Music Colloquium: “Thinking in Music and Hearing in Color: Autistic Women Speaking for Themselves”

Date(s) - 02/07/2018
5:30 pm - 7:00 pm

Rm. 3491 (Large Seminar Rm.), Graduate Center

“Thinking in Music and Hearing in Color: Autistic Women Speaking for Themselves”
Michael B. Bakan, Professor of Ethnomusicology, College of Music, Florida State University

In his 2002 article “The Extreme Male Brain Theory of Autism,” Professor Simon Baron-Cohen of the University of Cambridge argued that the “male brain” is associated with “those individuals in whom systemising is significantly better than empathising, and the female brain is defined as the opposite cognitive profile. Using these definitions,” he suggested, “autism can be considered as an extreme of the normal male profile. There is increasing psychological evidence for the extreme male brain theory of autism.”

While there is no denying that the incidence of autism spectrum conditions is significantly higher among males than females—conservative estimates place the ratio at about 5:1—Baron-Cohen’s related claim that autistic individuals are inherently less empathetic than their neurotypical peers is far less credible. It is an assertion that makes easy work of the project of disenfranchising autistic people—male and female alike—as this purported deficit in empathetic capacity comes to be quickly equated with the negation of autistic people as fully human beings.

In this provocative presentation, ethnomusicologist Michael Bakan turns the tables on Baron-Cohen’s “male brain” theory of autism on two levels. First, through the re-presentation (as opposed to representation) of his conversations with autistic individuals over a span of several years, the deeply empathetic qualities of autistic subjective experience are revealed. Second, by focusing specifically on transcripts of his dialogues with female collaborators from his forthcoming Oxford University Press book Speaking for Ourselves: Conversations on Life, Music, and Autism, Bakan and his interlocutors offer a much-needed corrective to the customarily male-dominated tenor of public autistic discourse.

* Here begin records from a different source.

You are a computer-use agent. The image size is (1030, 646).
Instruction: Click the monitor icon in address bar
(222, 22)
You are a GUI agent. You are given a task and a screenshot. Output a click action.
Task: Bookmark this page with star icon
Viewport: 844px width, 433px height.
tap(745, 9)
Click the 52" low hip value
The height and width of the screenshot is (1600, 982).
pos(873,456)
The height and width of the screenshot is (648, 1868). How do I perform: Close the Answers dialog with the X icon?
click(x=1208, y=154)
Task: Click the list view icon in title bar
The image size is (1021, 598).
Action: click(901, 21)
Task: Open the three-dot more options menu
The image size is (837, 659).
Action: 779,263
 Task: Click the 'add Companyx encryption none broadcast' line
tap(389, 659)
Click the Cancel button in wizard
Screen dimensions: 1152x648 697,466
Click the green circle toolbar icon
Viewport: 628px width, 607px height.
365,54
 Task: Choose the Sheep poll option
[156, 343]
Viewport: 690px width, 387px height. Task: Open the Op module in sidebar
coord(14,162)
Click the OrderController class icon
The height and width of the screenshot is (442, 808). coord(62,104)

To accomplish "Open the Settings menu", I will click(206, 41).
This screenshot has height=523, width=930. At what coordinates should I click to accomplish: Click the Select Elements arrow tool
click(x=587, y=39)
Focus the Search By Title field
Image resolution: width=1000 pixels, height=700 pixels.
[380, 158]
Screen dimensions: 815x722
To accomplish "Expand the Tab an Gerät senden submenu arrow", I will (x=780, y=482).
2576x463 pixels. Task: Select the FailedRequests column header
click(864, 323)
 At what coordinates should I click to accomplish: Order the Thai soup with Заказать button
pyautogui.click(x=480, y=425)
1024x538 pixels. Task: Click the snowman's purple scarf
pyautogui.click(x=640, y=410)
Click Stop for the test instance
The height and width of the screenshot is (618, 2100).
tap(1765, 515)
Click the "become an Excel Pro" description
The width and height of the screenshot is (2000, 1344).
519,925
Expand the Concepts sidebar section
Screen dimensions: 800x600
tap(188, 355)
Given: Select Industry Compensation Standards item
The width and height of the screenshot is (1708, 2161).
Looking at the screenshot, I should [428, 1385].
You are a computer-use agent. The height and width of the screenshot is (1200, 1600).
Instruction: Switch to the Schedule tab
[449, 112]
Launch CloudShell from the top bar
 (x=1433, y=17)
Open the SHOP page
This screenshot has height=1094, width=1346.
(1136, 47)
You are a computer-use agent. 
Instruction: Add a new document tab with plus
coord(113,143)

Michael Bakan is Professor of Ethnomusicology and Head of the World Music Ensembles Program at Florida State University, where he directs the Sekaa Gong Hanuman Agung Balinese Gamelan and Omnimusica intercultural ensemble. His more than fifty publications include the books Music of Death and New CreationWorld Music: Traditions and Transformations, and Speaking for Ourselves: Conversations on Life, Music, and Autism, forthcoming from Oxford University Press in June of 2018. His research on music and autism has been funded by the National Endowment for the Arts. Bakan edits the Routledge Focus on World Music Series and serves on the Board of the Society for Ethnomusicology. He has been a visiting faculty member or invited speaker at numerous institutions, including Harvard and Columbia, the University of Chicago, and the Kunstuniversität Graz in Austria. As a percussionist, he has performed with John Cage, Tito Puente, Rudolf Serkin, the Toronto Symphony Orchestra, and George Clinton and Parliament-Funkadelic.